Feinster Pulver am anderen Ende der Welt
Japan soll nicht nur den besten Schnee der Welt haben, sondern auch noch den meisten – den sogenannten Japow. Die Qualität soll Folge einer besonderen winterlichen Gegebenheit sein: sibirische Kaltluft trifft von Norden kommend genau über einem Teil der japanischen Alpen auf nasse tropische Warmluft aus dem Süden. Das soll besonders leichten Schnee ergeben, der zusätzlich in Mengen von bis zu 18 Metern (siehe Japan Snow-Route) fällt. Diese beiden Tatsachen wollten wir in einem praktischen Test überprüfen. Hierzu sind wir nach Hakuba gefahren, einem Ort der olympischen Winterspiele 1998. Nach unseren ersten Tagen in Japan kamen wir im Januar 2019 zu unserem Erstaunen bei vergleichsweise übersichtlichen Schneemengen in Hakuba an. Das war umso enttäuschender, da Süddeutschland und Österreich gerade einen Jahrhundertwinter mit gigantischen Schneemengen erlebten.
Da wir hauptsächlich mit Skifahren beschäftigt waren, gibt es gar nicht so viele Bilder. Dafür aber einen Film (der auch viel Tokio enthält)!
Die Unterkünfte
Wir hatten (notgedrungen) zwei Hostels in Hakuba gebucht, da wir keine Unterkunft fanden, die für die gesamten zwölf Nächte freie Zimmer hatte. Zuerst waren wir drei Tage im Snowbeds B&B Hostel, dann vier Nächte im Nomad Hostel und anschließend wieder fünf Nächte im Snowbeds B&B Hostel.
Das Snowbeds B&B Hostel ist ein altes japanisches Haus, mit relativ neuem Anbau. Über drei Etagen gibt es mehrere Schlafsäle und Doppelzimmer sowie einen großen Aufenthaltsraum, eine Küche und ein Esszimmer. Natürlich gibt es außerdem zwei Badezimmer und ein Trockenraum. Die Küche ist gut ausgestattet, im Aufenthaltsraum kann man vor dem Kamin sitzen. Der Trockenraum ist allerdings eine echte Bärenhöhle: der fehlende Abzug führt hier zu einem „interessanten“ Duft. Das Hostel ist etwa 500m vom „Base Camp“ und 30m von der nächsten kleinen Bushaltestelle entfernt.
==================================================
Arbeitsanweisung. Setze den Reisebericht über das Skifahren in Hakuba im Anschluss an seinen letzten Satz fort. Die Datensätze sind eigenständiges Material und gehören nicht zum Reisebericht.

Einträge der Sammlung.
==================================================
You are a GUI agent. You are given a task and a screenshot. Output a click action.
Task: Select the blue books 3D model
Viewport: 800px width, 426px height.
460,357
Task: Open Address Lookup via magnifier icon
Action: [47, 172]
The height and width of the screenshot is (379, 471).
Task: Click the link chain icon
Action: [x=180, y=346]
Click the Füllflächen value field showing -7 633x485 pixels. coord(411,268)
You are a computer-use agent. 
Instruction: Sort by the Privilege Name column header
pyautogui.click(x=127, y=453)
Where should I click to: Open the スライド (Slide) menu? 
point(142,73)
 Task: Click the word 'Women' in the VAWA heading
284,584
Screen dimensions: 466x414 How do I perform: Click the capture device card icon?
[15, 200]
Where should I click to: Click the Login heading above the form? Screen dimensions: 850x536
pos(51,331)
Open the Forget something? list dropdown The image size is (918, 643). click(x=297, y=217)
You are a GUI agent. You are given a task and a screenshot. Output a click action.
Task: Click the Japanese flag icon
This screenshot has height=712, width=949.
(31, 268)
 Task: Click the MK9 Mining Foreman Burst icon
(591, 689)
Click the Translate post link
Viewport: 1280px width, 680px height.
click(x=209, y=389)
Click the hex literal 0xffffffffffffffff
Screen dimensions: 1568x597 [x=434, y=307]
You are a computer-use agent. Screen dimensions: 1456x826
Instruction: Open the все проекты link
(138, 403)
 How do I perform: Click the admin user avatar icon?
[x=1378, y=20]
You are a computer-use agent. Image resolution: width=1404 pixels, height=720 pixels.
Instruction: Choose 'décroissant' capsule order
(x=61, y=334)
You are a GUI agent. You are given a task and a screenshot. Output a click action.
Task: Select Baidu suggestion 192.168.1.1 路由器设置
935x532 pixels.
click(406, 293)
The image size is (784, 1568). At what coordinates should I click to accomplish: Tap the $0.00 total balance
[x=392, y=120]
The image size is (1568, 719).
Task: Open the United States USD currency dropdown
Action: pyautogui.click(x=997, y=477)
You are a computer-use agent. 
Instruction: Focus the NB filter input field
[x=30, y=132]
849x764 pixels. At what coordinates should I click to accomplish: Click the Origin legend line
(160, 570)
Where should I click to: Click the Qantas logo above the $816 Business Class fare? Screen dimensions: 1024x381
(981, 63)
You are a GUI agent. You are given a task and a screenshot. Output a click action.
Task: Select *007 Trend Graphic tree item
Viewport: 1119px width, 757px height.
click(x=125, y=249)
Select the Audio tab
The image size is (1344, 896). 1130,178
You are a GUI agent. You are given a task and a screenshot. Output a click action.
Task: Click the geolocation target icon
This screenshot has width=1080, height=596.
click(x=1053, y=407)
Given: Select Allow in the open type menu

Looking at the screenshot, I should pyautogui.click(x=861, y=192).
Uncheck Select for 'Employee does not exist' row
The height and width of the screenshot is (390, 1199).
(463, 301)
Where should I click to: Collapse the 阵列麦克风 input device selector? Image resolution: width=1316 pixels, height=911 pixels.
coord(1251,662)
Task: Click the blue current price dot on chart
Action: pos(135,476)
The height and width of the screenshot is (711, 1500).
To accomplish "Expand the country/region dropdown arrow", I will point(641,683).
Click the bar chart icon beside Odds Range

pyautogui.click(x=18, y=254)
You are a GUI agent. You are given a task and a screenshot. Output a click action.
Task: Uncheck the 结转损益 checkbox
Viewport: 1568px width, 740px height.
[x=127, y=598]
==================================================
Antwort zur Aufgabe.
Das Nomad Hostel war im Gegensatz deutlich edler. Nicht nur befindet sich im Erdgeschoss eine große Bar, in der morgens ein frisches Frühstück serviert wird, zusätzlich befindet sich im ersten Stock ein heißes Bad (da es sich nicht um eine natürliche Quelle handelt, ist es kein Onsen, auch wenn sonst alles genau gleich ist). Die Zimmer sind traditionell japanisch eingerichtet und daher entsprechend groß dimensioniert – ideal um alles Gepäck wild im Zimmer zu verteilen. Das Hostel liegt etwa auf halbem Weg vom Snowbeds B&B zum Base Camp. Der Besitzer ist hochmotiviert alle Wünsche zu erfüllen und den Aufenthalt angenehm zu gestalten.
Die Anderen
„Die Anderen“ sind die Australier, die in (für japanische Verhältnisse) großen Massen den kleinen Ort belagern. Leider sind es zu 90% Snowboarder, die selbst das nicht ordentlich können, so dass man nicht umhin kommt sie als die Holländer Japans zu bezeichnen. Selbst beste Hänge sind dank fehlendem Können binnen kurzer Zeit vollständig zerstört. Gott sei Dank sind es in absoluten Zahlen immernoch sehr wenig Leute, die sich die Hänge eines Skigebiets teilen müssen. Selbst Nachmittags um 16 Uhr, kurz vor Liftschluss, kann man noch jungfräuliche Pistenabschnitte finden.
Japaner fahren natürlich auch Ski, aber das natürlich nur am Wochenende.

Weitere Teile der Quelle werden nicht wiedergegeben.